Collected data:
○ ○ ○

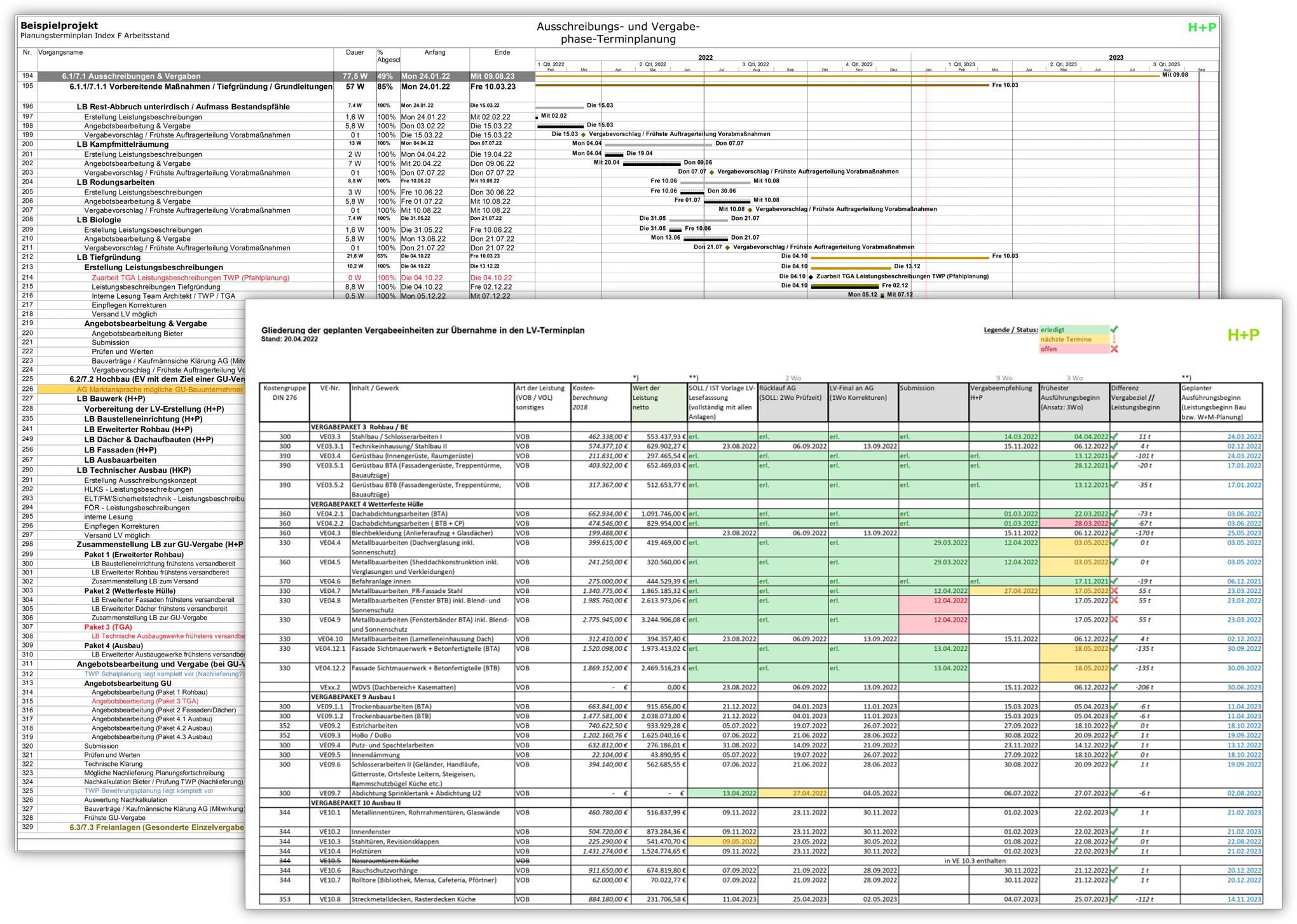Image resolution: width=1297 pixels, height=924 pixels.
Task: Expand LB Baustelleneinrichtung (H+P) summary task
Action: pyautogui.click(x=143, y=419)
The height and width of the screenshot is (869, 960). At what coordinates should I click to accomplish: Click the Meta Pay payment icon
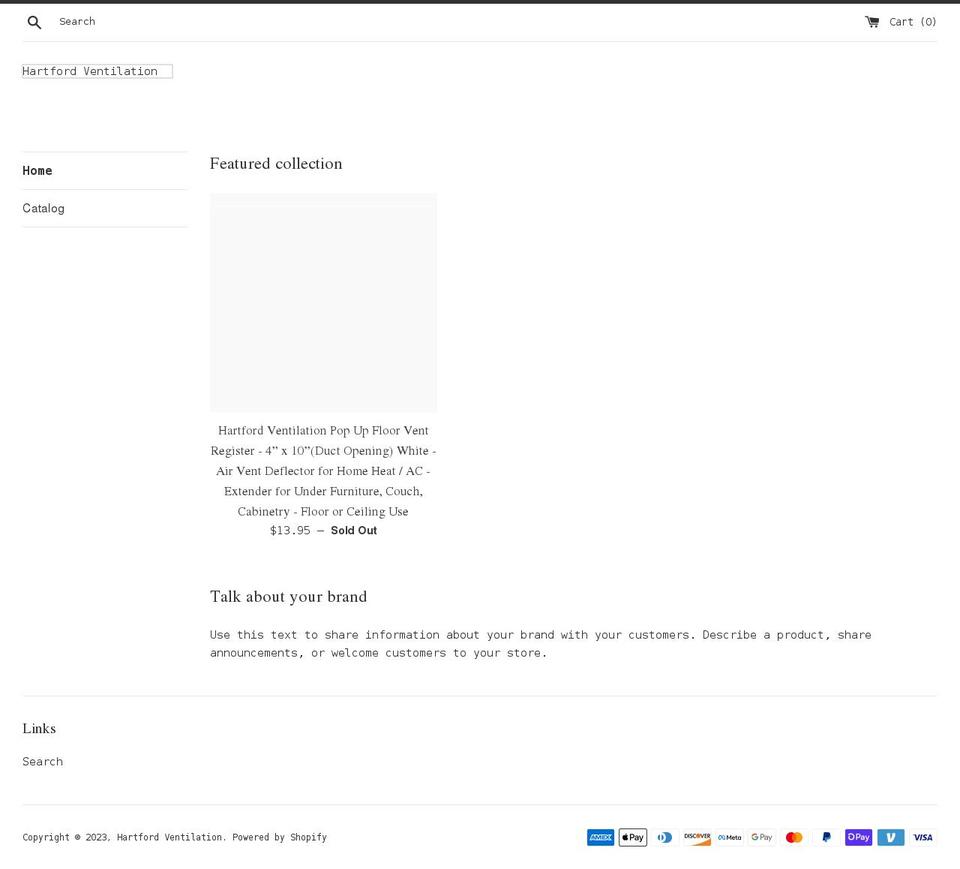click(x=729, y=837)
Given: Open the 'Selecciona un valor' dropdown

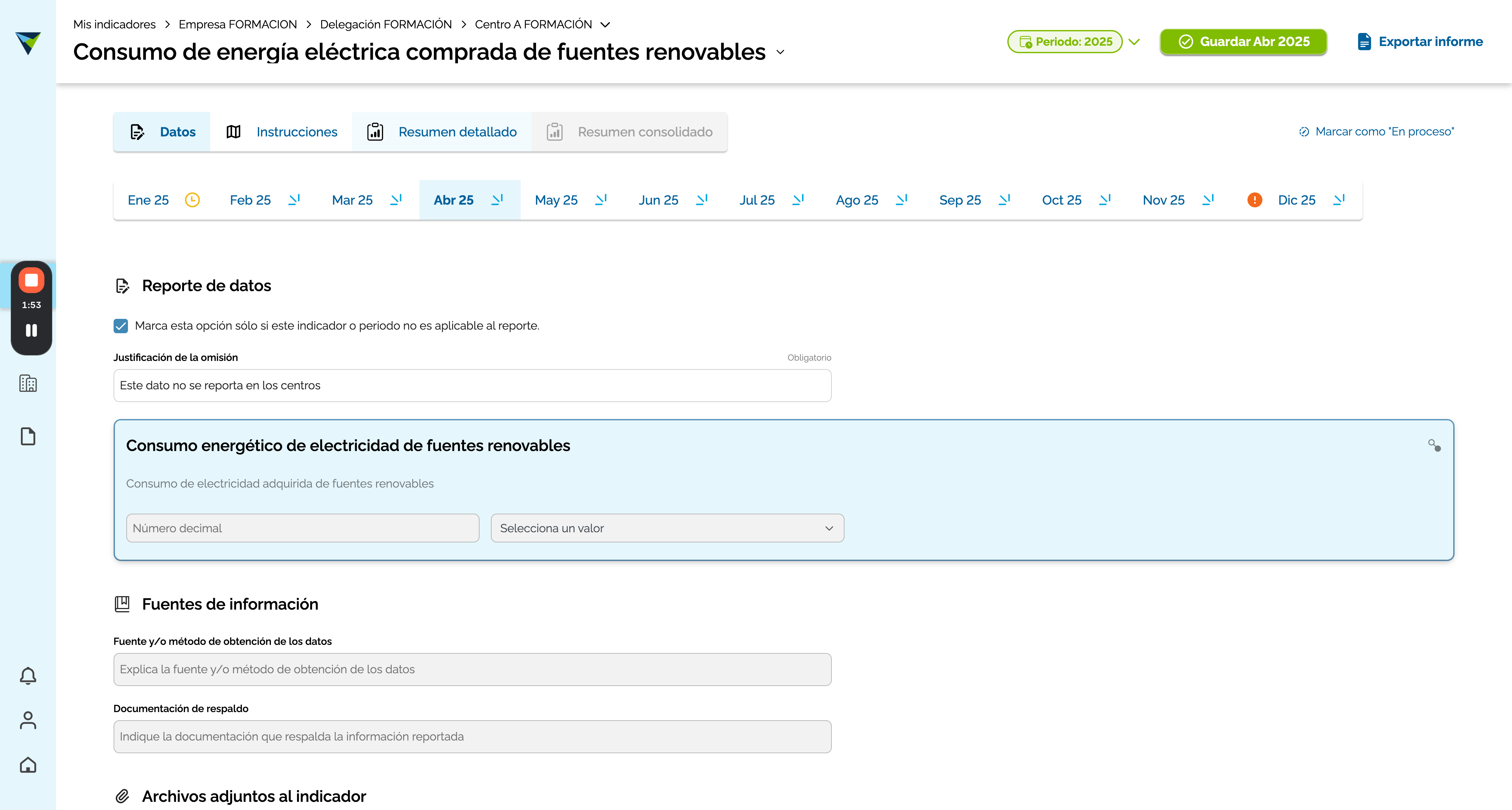Looking at the screenshot, I should [667, 528].
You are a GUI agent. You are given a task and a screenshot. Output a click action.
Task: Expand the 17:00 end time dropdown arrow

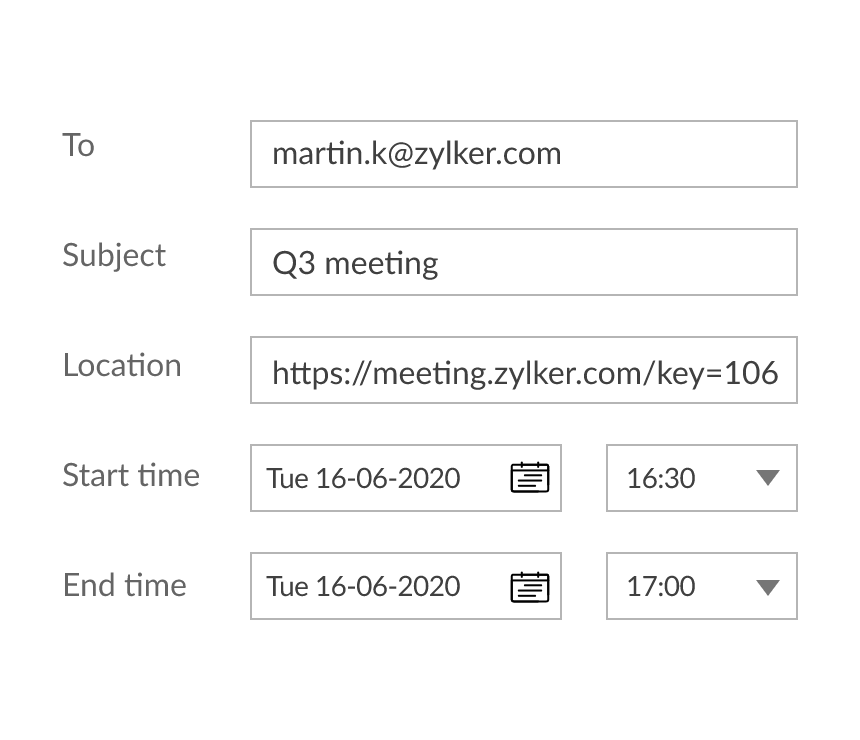click(x=767, y=586)
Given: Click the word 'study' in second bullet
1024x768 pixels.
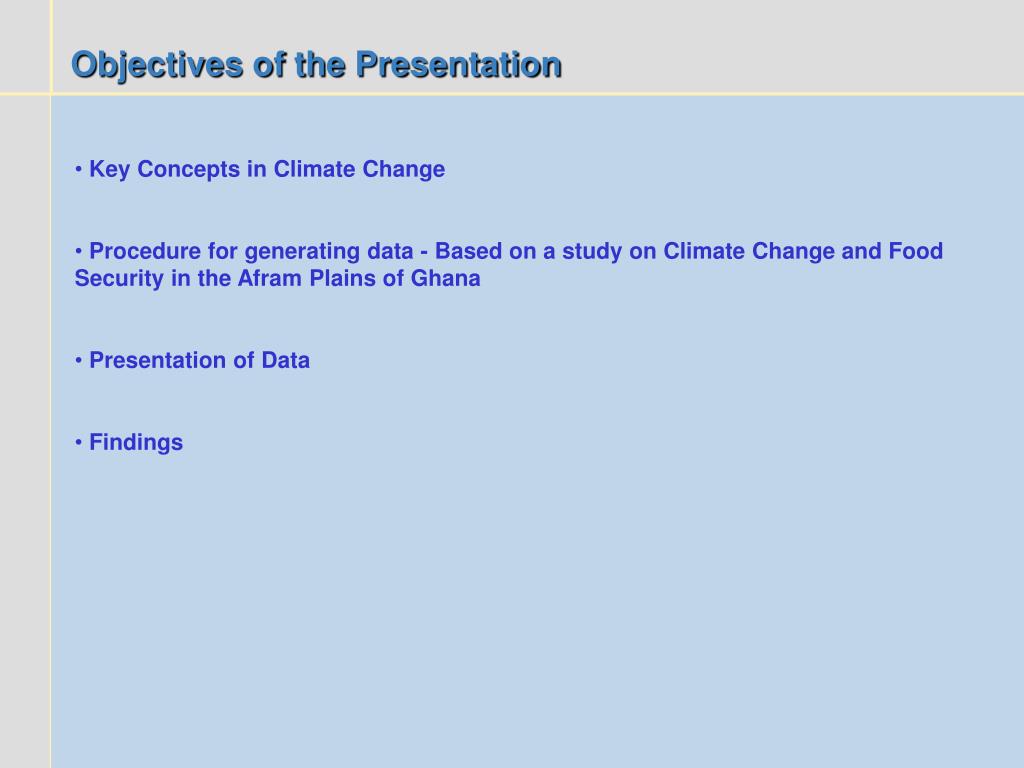Looking at the screenshot, I should (x=592, y=252).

○ ○ ○

Problem requirements: Write out word for word every line from the line with "The height and" through the final line of the records, both included, skipping the pictures.

Solution to the exercise:
The height and width of the screenshot is (869, 960). At what coordinates should I click to accomplish: Click the Meta Pay payment icon
click(x=729, y=837)
Given: Open the 'Selecciona un valor' dropdown

Looking at the screenshot, I should [667, 528].
You are a GUI agent. You are given a task and a screenshot. Output a click action.
Task: Expand the 17:00 end time dropdown arrow

click(x=767, y=586)
Given: Click the word 'study' in second bullet
1024x768 pixels.
Looking at the screenshot, I should (x=592, y=252).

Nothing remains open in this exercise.